** AIM OF THE EXERCISE **
The line containing "You are a computer-use agent. The width" marks the end: output every line of the data up to it, and that line too, exactly as written.

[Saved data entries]
/---
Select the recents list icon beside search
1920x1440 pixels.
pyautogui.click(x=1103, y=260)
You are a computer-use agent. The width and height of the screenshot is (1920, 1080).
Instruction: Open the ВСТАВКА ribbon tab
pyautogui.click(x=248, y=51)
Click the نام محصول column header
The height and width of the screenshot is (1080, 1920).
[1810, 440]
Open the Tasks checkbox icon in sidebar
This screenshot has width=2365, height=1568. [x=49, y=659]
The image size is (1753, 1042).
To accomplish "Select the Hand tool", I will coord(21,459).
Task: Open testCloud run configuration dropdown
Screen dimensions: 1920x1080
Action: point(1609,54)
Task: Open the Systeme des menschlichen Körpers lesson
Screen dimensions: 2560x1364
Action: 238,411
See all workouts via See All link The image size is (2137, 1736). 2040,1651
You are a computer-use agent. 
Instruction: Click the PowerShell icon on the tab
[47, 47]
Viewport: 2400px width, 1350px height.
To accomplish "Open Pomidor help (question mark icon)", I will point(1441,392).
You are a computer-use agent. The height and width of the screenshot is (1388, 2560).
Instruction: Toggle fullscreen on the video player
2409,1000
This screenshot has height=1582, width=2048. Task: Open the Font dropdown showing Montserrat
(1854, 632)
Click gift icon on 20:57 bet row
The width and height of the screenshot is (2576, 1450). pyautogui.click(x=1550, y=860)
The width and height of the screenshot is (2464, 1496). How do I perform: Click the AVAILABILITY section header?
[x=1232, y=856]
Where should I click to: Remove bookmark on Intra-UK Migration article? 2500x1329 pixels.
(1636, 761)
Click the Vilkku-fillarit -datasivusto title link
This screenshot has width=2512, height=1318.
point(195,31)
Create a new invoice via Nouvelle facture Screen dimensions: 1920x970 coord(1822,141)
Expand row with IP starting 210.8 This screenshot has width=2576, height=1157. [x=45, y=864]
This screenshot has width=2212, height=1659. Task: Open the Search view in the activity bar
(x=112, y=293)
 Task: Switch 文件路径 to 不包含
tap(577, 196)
\---
** OUTPUT **
Select the recents list icon beside search
1920x1440 pixels.
pyautogui.click(x=1103, y=260)
You are a computer-use agent. The width and height of the screenshot is (1920, 1080).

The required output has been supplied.